Green Power Smoothie
Start your day with this tasty, filling and healthy green power smoothie! This green smoothie recipe takes 5 minutes to make and is packed with fruit and vegetables, protein, fibre, and healthy fat.
As a Registered Dietitian, I appreciate a good green smoothie because it’s a quick and easy way to add vegetables to your diet without having to actually chew or taste a heaping amount of greens. Don’t get me wrong, I like my leafy greens. Some days I just don’t feel like eating them as much as others, which is where this smoothie comes in.
Cue my favourite green power smoothie. I call it a “power smoothie” because it’s packed with all the components of a healthy, balanced meal. It’s got carbohydrates, fibre, protein, healthy fat, fruits AND veggies. Oh, and it’s super delicious! A dietitian’s dream!
Power Green Smoothie Benefits:
This smoothie boasts a handful of benefits that go beyond just nutritional ones! Here are some of the benefits that this green smoothie recipe offers:
- It’s an easy and healthy breakfast or snack recipe. On the go? You can prepare this smoothie the night before and take it out the door with you. Alternatively, you can add the non-liquid ingredients to a freezer bag or “smoothie pack” and keep it in the freezer overnight. In the morning, add contents and your liquid to a blender, and you’re done!
- It’s balanced and satisfying. You’re much less likely to feel hungry after this green power smoothie than one made of just fruit and vegetables. Thanks to the protein powder, healthy fats from hemp seeds and avocado, and fibre from he spinach, the smoothie will digest slower, and this will keep you full and satisfied for longer.

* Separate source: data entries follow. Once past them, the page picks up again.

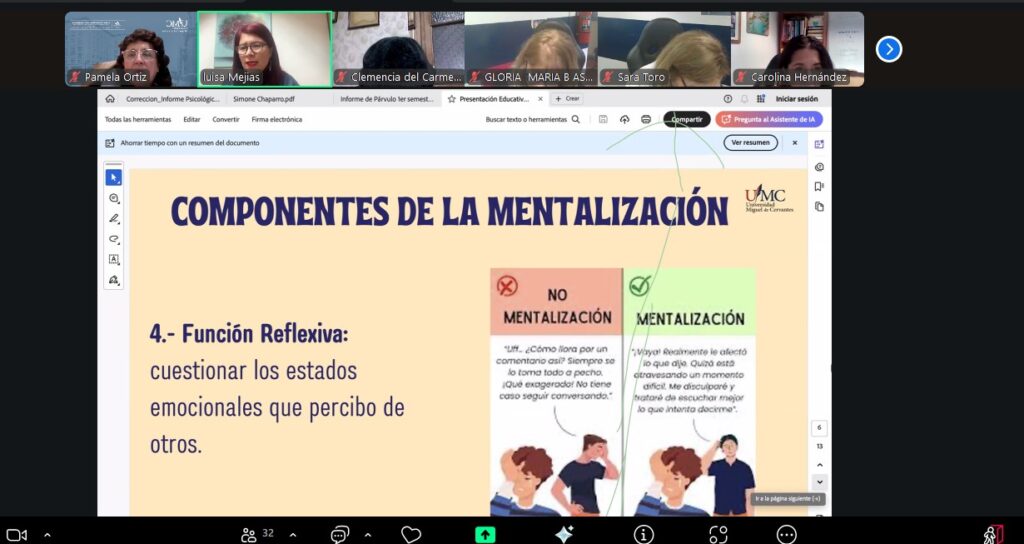Open the reactions heart icon
Screen dimensions: 1024x544
click(411, 534)
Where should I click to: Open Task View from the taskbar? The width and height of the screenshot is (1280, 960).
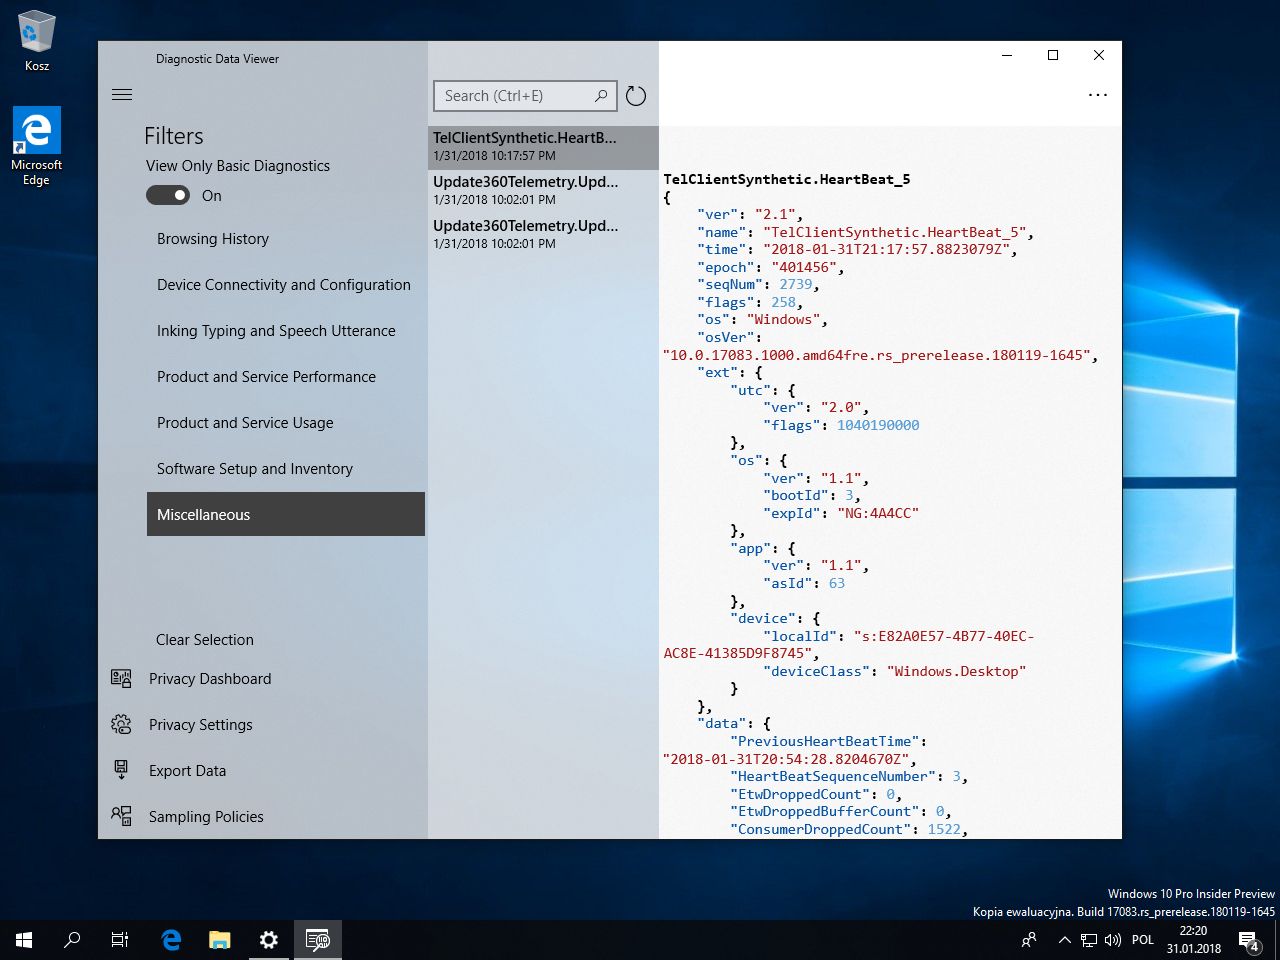(x=120, y=940)
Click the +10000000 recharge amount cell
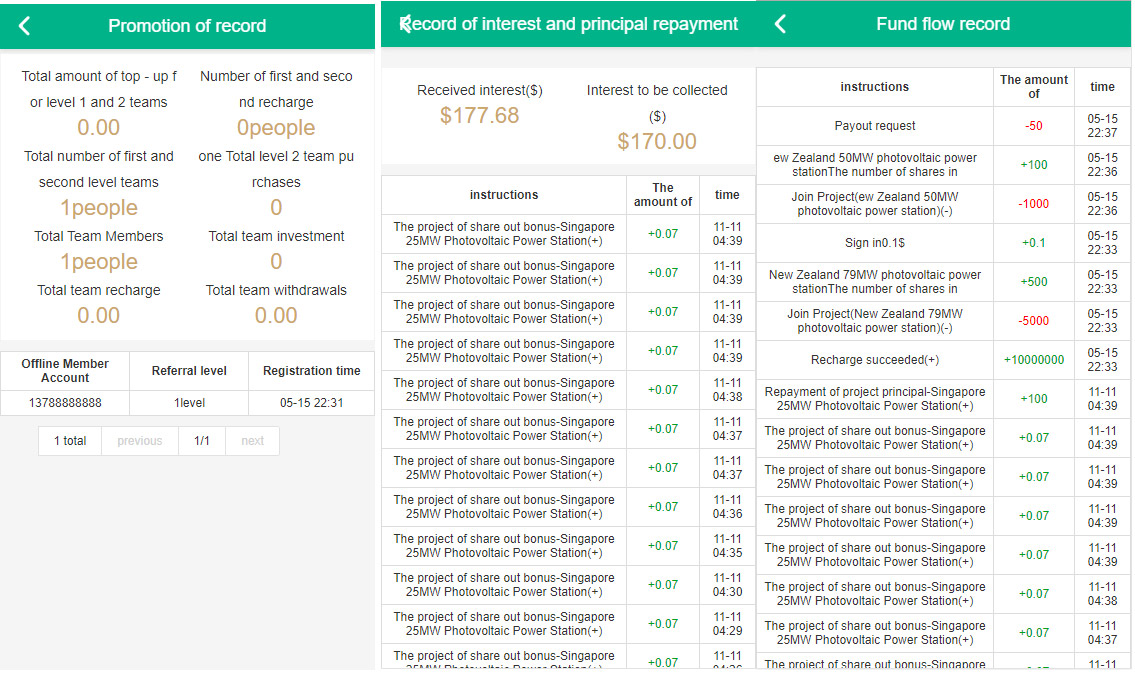1135x674 pixels. click(1034, 360)
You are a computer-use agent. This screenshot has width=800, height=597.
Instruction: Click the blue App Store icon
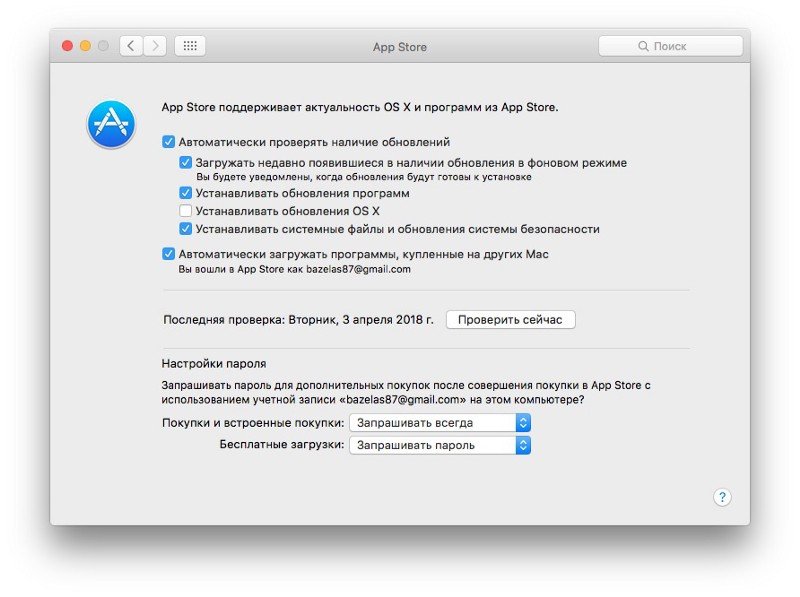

- You can adapt this recipe to your liking. Feel free to switch up the fruits, greens, and seeds with whatever you have on hand. Have flax seeds instead of hemp? Kale instead of spinach? Feel free to use them!
How to Make the Healthiest Green Smoothie:
If you want to know how to make a healthy smoothie, here’s my formula for a balanced and healthy green smoothie recipe:
- Frozen fruit. I always add some sort of frozen fruit to my smoothies. This recipe calls for banana (fresh or frozen) and frozen mango and pineapple. I like frozen fruit over fresh in smoothies because it makes them colder, thicker, and creamier.
- Spinach or Kale. You can’t make a green smoothie without something green! My go-to’s are dark leafy greens like spinach and/or kale. Fresh or frozen will work here too. The dark leafy greens like spinach and kale add fibre, vitamin K, vitamin a, potassium, magnesium and iron to your smoothie.
- Healthy Fat. Healthy fats make smoothies more satiating, which means they’ll help us feel full afterwards. This recipe calls for avocado (fresh or frozen) and hemp seeds, but you can also add nut butter, or additional seeds like chia or flax.
- Protein. Protein also adds staying power to our smoothie so we’re not hungry and reaching for a snack 30 minutes later. For protein, I like to add a vanilla protein powder or greek yogurt. Dairy and soy milk are also good liquid sources of protein.
Green Smoothie Ingredients:
To make this green power smoothie recipe, you’ll need:
- Ripe banana (fresh or frozen)
- Frozen mango and/or pineapple
- Spinach or kale
- Vanilla protein powder
- Hemp seeds
- Milk of your choice
Substitution & Addition Suggestions:
You can substitute the following ingredients if they better suit your preferences/the ingredients you have on hand.
- Kale – for spinach
- Frozen peaches – for frozen mango/pineapple
- Chia or flax seeds – for hemp seeds
- Water – for the milk of choice
- 1 cup greek yogurt – for protein powder
You can also add any of these things in addition to the recommended green power smoothie ingredients:
- Frozen cauliflower
- Chia or flax seeds
- Almond butter or peanut butter
- A splash of orange juice
Can You Make this Recipe Ahead of Time?
This smoothie is best served immediately, but you can prepare it the night before and store it in the fridge in a sealed container like a mason jar. The smoothie will keep well in the fridge for approximately 2 days.
Connect with Hannah Magee, RD!
I hope you love this recipe as much as I do. If you try the recipe let me know what you think by leaving a rating and a comment below. Oh, and be sure to take a photo and tag me on @hannahmagee_rd so I can see!
Green Power Smoothie
- 1 medium banana, fresh or frozen
- 3 cups spinach, fresh or frozen
- 2 cups frozen mango and/or pineapple
- 1/2 medium avocado, fresh or frozen
- 1-2 scoops vanilla protein powder
- 2 tbsp hemp seeds, can sub for chia or flax seeds (learn hemp seeds' nutrition benefits)
- 2 cups milk of choice, can sub for water
- optional ingredients: 1-2 tbsp nut butter like almond butter or peanut butter
- Place all ingredients in a blender. Ensure blender lid is secure and then blend until smooth.
- Enjoy immediately or store in refrigerator up to 2 days.